De quoi ça parle ?
Emi, une enseignante, voit sa carrière et sa réputation menacées après la diffusion sur Internet d’une sextape tournée avec son mari. Forcée de rencontrer les parents d'élèves qui exigent son renvoi, Emi refuse de céder à leur pression, et questionne alors la place de l'obscénité dans nos sociétés.
Actuellement en salles.
Attention les yeux !
Récompensé de l'Ours d'or au dernier Festival du Film de Berlin, Bad Luck Banging or Loony Porn ne laisse pas indifférent, et invite à interroger la société dans laquelle nous vivons et son hypocrisie. En confrontant les points de vue - tous les points de vue, il lui arrivera de choquer les spectateurs du film, mais ses intentions réelles ne sont pas de diviser, bien au contraire.
Le film sort tout de même dans nos salles avec une interdiction aux moins de 16 ans avec avertissement, à la manière des films ultra-violents les plus dérangeants. Une décision rare, imposée par la scène d'ouverture du long métrage, la sextape de l'enseignante, montrée en intégralité. Mais cela n'est pas gratuit de la part du réalisateur Radu Jude.

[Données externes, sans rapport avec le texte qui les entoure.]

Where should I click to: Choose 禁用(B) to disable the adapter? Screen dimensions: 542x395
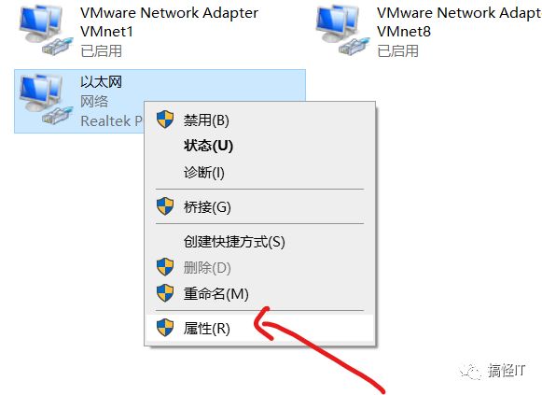259,120
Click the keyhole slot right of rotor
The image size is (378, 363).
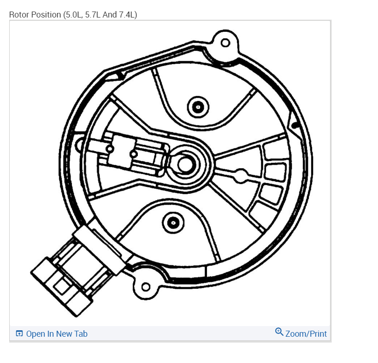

En effet, le cinéaste roumain montre ensuite son héroïne arpenter les rues de Budapest à la manière d'un Jacques Tati ou d'un Elia Suleiman, la confrontant ainsi que le spectateur à des situations ou à des discussions remettant en perspective ce qui peut choquer entre des images de sexualité explicite et des propos ou situations de la vie de tous les jours.

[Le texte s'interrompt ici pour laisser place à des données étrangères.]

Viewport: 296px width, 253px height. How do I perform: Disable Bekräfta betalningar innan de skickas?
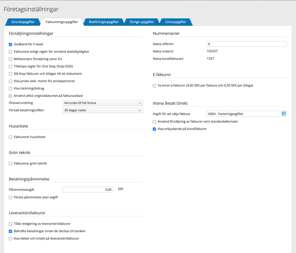(11, 231)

De la même façon, l'un des segments du film voit se succéder des anecdotes percutantes (la plupart concernant la Roumanie et son histoire), invitant le spectateur à réfléchir sur les images qu'on lui propose : "Le film raconte une histoire de notre temps, anodine pourrait-on dire", confie Radu Jude. "Mais si l’Histoire et la politique font partie du film, c’est parce que le récit lui-même a un sens plus profond si nous le voyons dans un contexte historique, sociétal et politique".
Bad Luck Banging or Loony Porn est divisé en trois parties : la première est celle de l'errance d'Emi dans les rues, la deuxième est la succession d'anecdotes sur la Roumanie et son parcours jusqu'à aujourd'hui et la dernière confronte l'enseignante à une commission de parents d'élèves afin de trancher si elle va pouvoir continuer d'être au contact des enfants après que sa sextape a atterri sur le net.

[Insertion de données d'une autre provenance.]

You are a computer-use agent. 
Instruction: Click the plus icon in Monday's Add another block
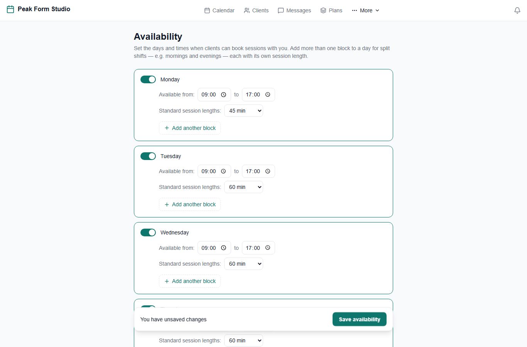coord(167,128)
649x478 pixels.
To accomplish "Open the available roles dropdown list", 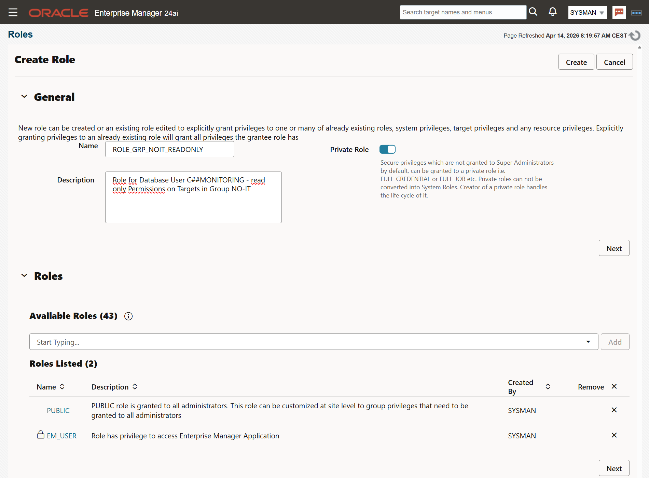I will [x=588, y=342].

D'arguments insupportables en humiliations, de réparties bien senties en réflexions idiotes, c'est bientôt en tribunal absurde que se transforme la réunion. Tellement absurde que Jude filme le plus souvent la professeure accablée.
En laissant tous les points de vue se faire entendre, le réalisateur ose nous mettre face à face avec la contradiction, aussi fausse ou injustifée soit-elle, et laisse le spectateur se faire son avis, en comptant sur l'intelligence de l'humain face aux barbaries.